Mitra Bokaei Hosseini
North Paseo Building - NPB 2.228, University of Texas at San Antonio

Research Statement

My research spans on requirements engineering, privacy engineering, and natural language processing, focusing on development of methods and tools for comprehending natural language requirements and formal representation of this knowledge.

Several state laws, along with app markets, such as Apple's App Store and Google Play, require app developers to provide users with legal privacy notices (privacy policy) containing critical requirements that inform users about what kinds of personal information is collected, how the data is used, and with whom the data is shared. Because privacy policies consist of legal terms often written by a legal team without rigorous insight into the app source code, and because the policy and app code can change independently, privacy policies become misaligned with the actual data practices.

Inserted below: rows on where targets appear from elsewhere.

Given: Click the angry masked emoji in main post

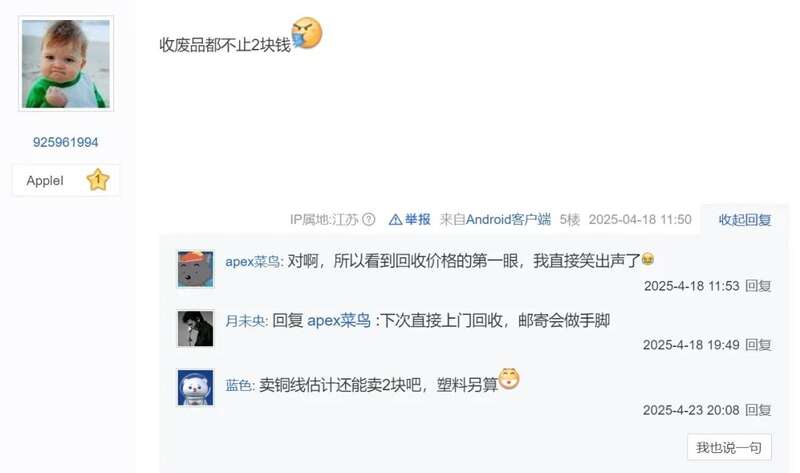Looking at the screenshot, I should tap(307, 33).
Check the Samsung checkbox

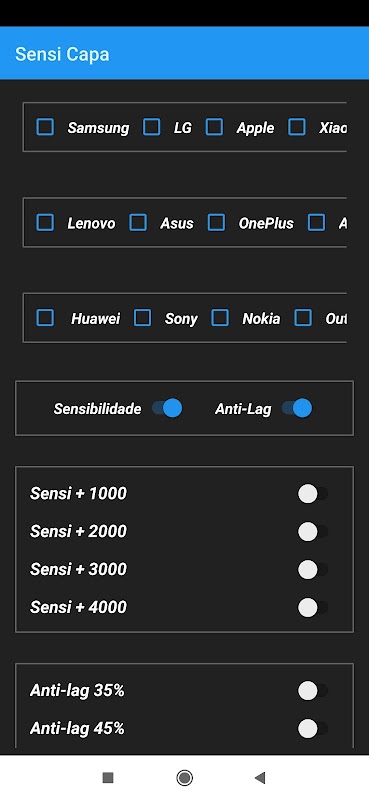(45, 127)
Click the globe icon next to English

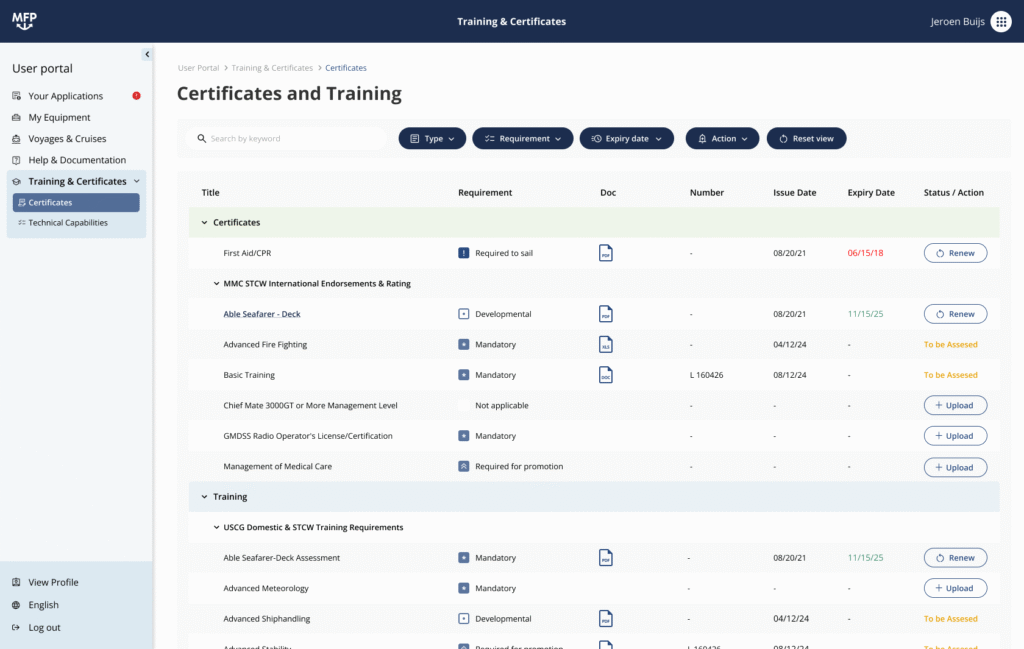click(17, 605)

In addition to misinforming users, such inconsistencies between policies and app code can have legal repercussions.

My research goal is to capture and formalize the semantics of natural language privacy policies into a knowledge base that can be applied to misalignment detection tools, thus enabling policy authors and app developers to tailor the privacy policy and app code. Application of this knowledge base can actuate (1) transparent software implementation for users; and (2) shared understanding between policy authors, app developers, and regulators.

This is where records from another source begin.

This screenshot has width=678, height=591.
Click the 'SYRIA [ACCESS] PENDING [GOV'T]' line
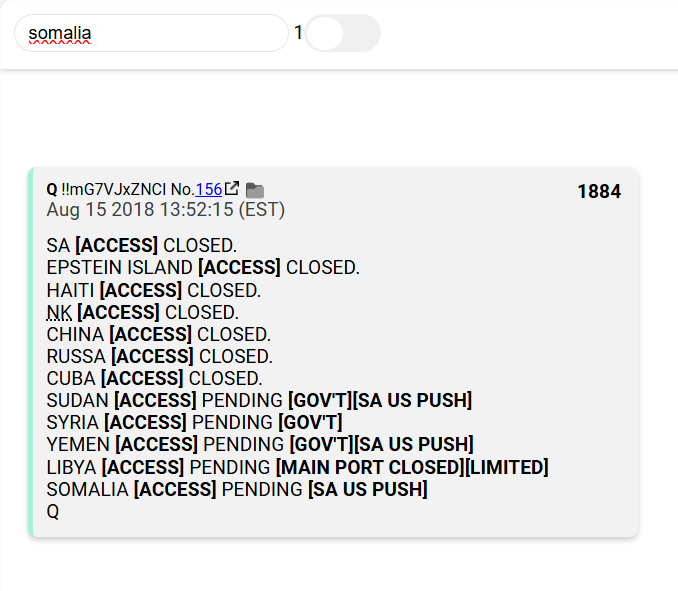pyautogui.click(x=194, y=422)
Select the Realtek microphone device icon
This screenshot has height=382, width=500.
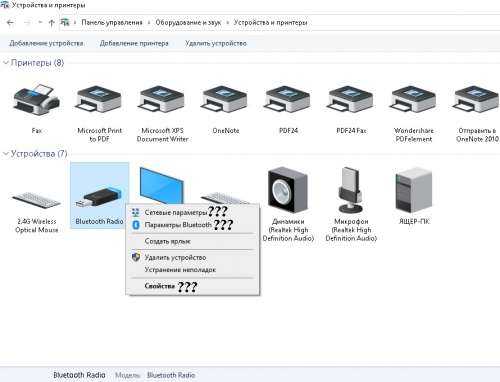351,190
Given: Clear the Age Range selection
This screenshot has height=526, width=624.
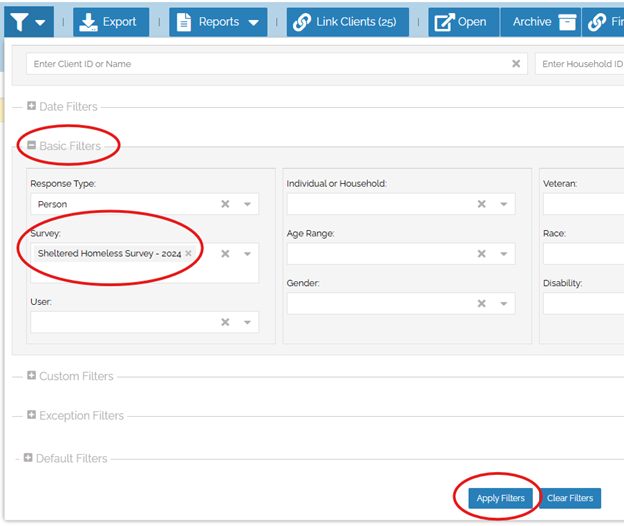Looking at the screenshot, I should click(481, 254).
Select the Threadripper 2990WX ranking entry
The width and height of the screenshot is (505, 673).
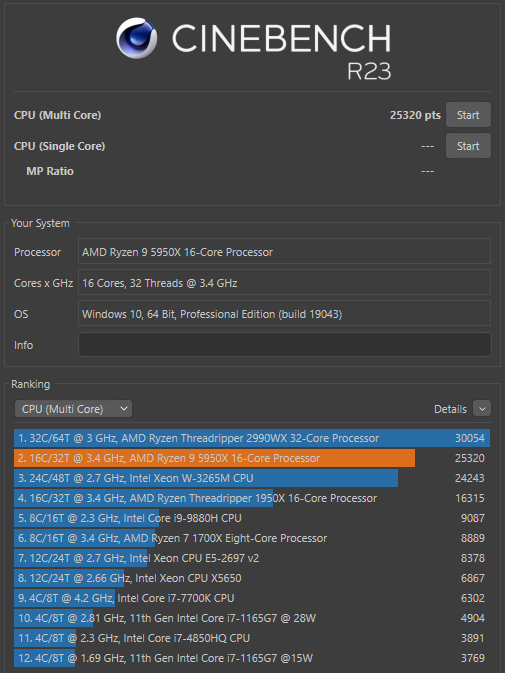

There are three major challenges to my work. First, identifying trace links between natural language privacy policies and app code cannot be achieved without addressing abstraction and variability within privacy policy concept representation as well as vague and unbound information collected through input fields in app code. Second, designing and evaluating solutions for these problems requires datasets in the mobile app privacy policy domain. Third, my solutions should be generalizable and scalable considering both the growing number of apps available in the market and the evolving privacy-related regulations.

Formal Representation of Privacy Policy Semantics

Privacy policies mainly focus on abstract information types when describing data practices. Apart from abstraction, various stakeholders can use different words to describe the same domain concept. Abstraction and variability in concept representation are the main causes of ambiguity in natural language and reduce the shared understanding among app developers and policy writers. To overcome this obstacle, I developed formal ontologies on privacy policies that can help policy authors, app developers, and regulators to consistently check how data practice descriptions relate to one another and to identify unintended interpretations. Arranging terminology into a hierarchical organization (i.e., an ontology) captures relations, such as subclass/superclass, part/whole, and synonymy, among categories. Constructing an empirically-valid ontology is a challenging task since it should be both scalable and consistent with multi-user interpretations. During my doctorate program, I constructed and extended privacy ontologies using heuristics, natural language patterns, and neural networks, which I now discuss.

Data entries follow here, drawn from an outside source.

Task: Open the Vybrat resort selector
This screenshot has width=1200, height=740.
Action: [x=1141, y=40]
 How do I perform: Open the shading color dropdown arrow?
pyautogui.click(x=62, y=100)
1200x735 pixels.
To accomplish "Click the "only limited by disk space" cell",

I proposed a manual approach through which two analysts compare two information types extracted from privacy policies and assign a semantic relationship. The relationship assignment is based on seven heuristics that were discovered from content analysis and grounded theory of five privacy policies. As a study, we extracted information types related to automatic data collection practices from 50 policies, yielding 351 information types. As an analyst, I assigned relationships to pairs constructed from 351 information types. I compared the results with another analyst, calculating the inter-rater reliability and reconciling the differences to achieve high agreement for assignments. Finally, I formalized the relationships between pairs in an ontology using Description Logic. We also extracted user-provided information from data collection practices in privacy policies of 20 apps in health, finance, and dating domains. We applied a similar approach to construct three different ontologies for these domains. Further, we used these ontologies to detect misalignments between privacy policies and app code.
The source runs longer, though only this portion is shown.